Lookout Details Android 5.0 Lollipop Has Toughened Security Features

October 17, 2014 - Written By David Steele

Android 5.0 Lollipop is going to be Google’s most significant release of Android yet with a whole raft of features across the board. We also have two new devices to play with in the shape of the Nexus 6 and Nexus 9. Some of Android 5.0 Lollipop’s more glamorous features have been stealing the limelight, such as support for 64-bit processors, Material Design, the improvements to power management and the switch from the Dalvik RunTime to the Android RunTime, ART, which should make our devices smoother and faster. However, some of the most important changes are happening under the skin and in particular when it comes to security. You see, depending on where you read, Android has picked up something of a bad reputation for security. That’s no doubt fuelled by Tim Cook of Apple claiming that Android isn’t secure *cough iCloud leaks cough* but there is more than an element of truth: because Android is easier to customize, hack and sideload applications, so it’s potentially less safe. Of course, the most determined of users will be able to pick up mobile malware no matter what platform they use, but Google have worked on improving Android’s security. Let’s take a look at three ways we’re going to be safer with Android Lollipop.

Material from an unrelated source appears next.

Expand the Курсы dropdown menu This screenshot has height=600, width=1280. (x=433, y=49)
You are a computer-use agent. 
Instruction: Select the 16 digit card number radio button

The first way is the built-in kill switch, also known as Factory Reset Protection. The idea behind the kill switch is that it prevents unauthorized use of the device; if you lose your Android device or it’s stolen, you can lock it down so that the thief (or unwary buyer) cannot use the handset or tablet. This can either be a way of stopping the device from working including being reset, or forcably resetting the device and preventing it from being activated without the necessary unlock code. With Android 5.0, this is still going to be an optional step of the device and Android Lollipop is going to make it much easier to use and understand what you’re doing with the device. After all, the most sophisticated security technique is only as handy as it is easy to use, understand and set. Plus, once word’s out that it’s difficult to sell on a smartphone (no matter the make), they’re much less likely to be stolen in the first place.

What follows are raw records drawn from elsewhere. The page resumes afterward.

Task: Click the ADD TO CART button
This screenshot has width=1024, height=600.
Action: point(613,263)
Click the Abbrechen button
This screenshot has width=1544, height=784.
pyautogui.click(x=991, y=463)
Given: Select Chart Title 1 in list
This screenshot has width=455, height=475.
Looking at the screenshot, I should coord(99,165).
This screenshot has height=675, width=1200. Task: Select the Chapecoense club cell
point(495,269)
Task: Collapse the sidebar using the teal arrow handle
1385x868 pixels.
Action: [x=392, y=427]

The second way is linked to the first and uses a feature that’s been present in Android since 4.0 Ice Cream Sandwich, which is device encryption. Until now, encryption has been an optional security feature that most people will only activate if their corporate email account tells them to do so! From Android 5.0, encryption is going to be enabled by default. This gives users another PIN or password to remember but keeps the data on the device much safer from prying eyes. This is linked in with the kill switch detailed above: without device encryption, a thief could access the information on the device. And related to on-device encryption is some improvements to the LINUX core of Android by setting the default SELinux policies to “enforcing mode.” This hardens the device to malicious rooting and privilege escalation attacks, which are sophisticated ways to circumvent other device security systems to gain access to information. One side effect of this change is that it will prevent some root-enabled applications from working properly, so this is a feature that will likely require some updates to such applications.

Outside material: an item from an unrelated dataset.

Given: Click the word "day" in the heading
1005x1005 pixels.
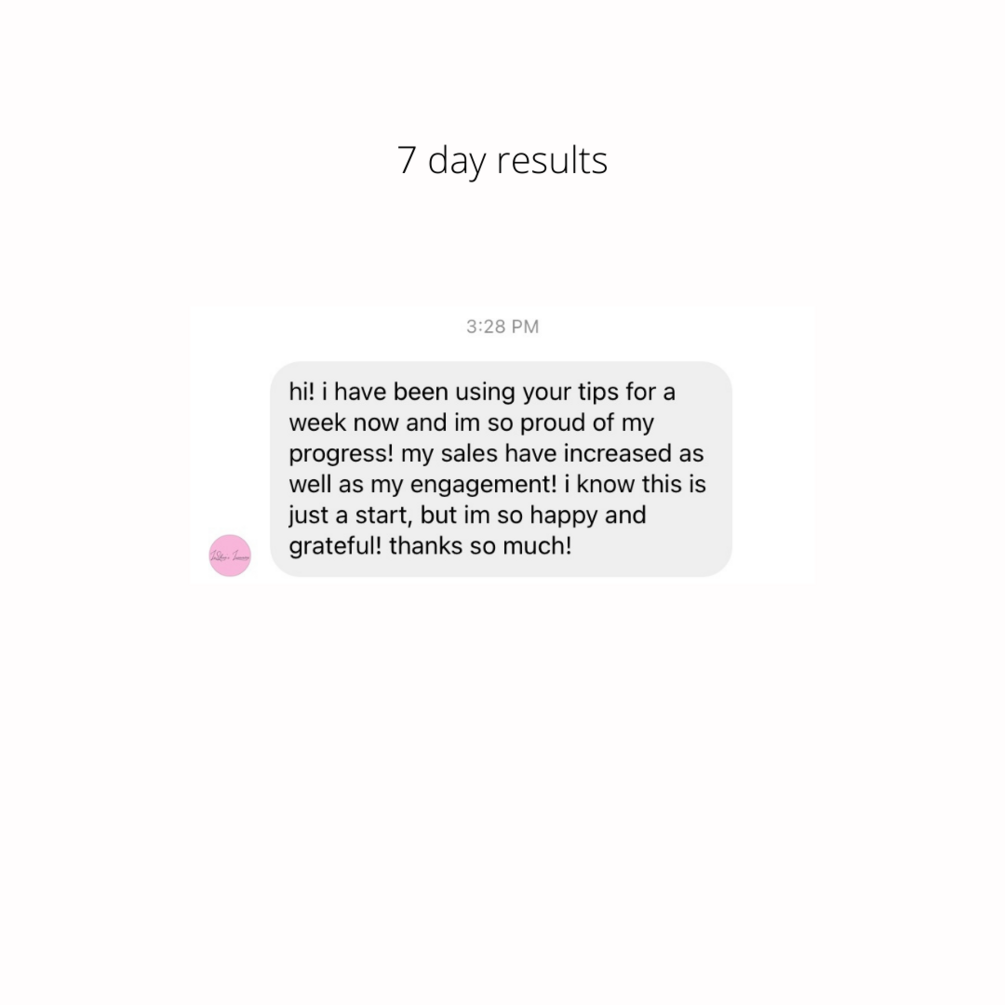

The final improvement concerns using our mobile Android devices in the so-called enterprise environment. And, no, I don’t mean pretending that we are Captain Kirk but instead, using our devices as part of a corporate (and so tightly controlled and locked down) network. Research from Gartner shows that half of enterprises will operate a BYOD (bring your own device, whereby the employee is responsible for buying and running their own smart device for use with the work system) in the next three years. It’s an area where Apple are keen to break in, because remember that Apple sell iPhones to sell iPads to sell Macs. Mobile devices can store and handle huge amounts of potentially sensitive data, are highly portable and often use unsecure networks, so are considered to be the weaknest link in an enterprise security system (presumably excluding the user, but I’ll write about this in a little bit). Google have shored up the enterprise support on Android devices by including a corporate user profile, in essence allowing a segregrated work area of the device, which may be managed by the enterprise admin. This may be completely ringfenced from the rest of the device, so the user won’t be able to access company information from a personal email account, for example, nor will a third party application have access to this data.

I hinted at this above, but weak link in our device security will remain as us, the user. If we leave our device unattended and unlocked, this could cause a lot of potential issues. Likewise, check the source of applications and their permissions, be especially wary when sideloading applications or installing apps from websites. Google’s improvements to Android Lollipop are welcome but no substitute for common sense!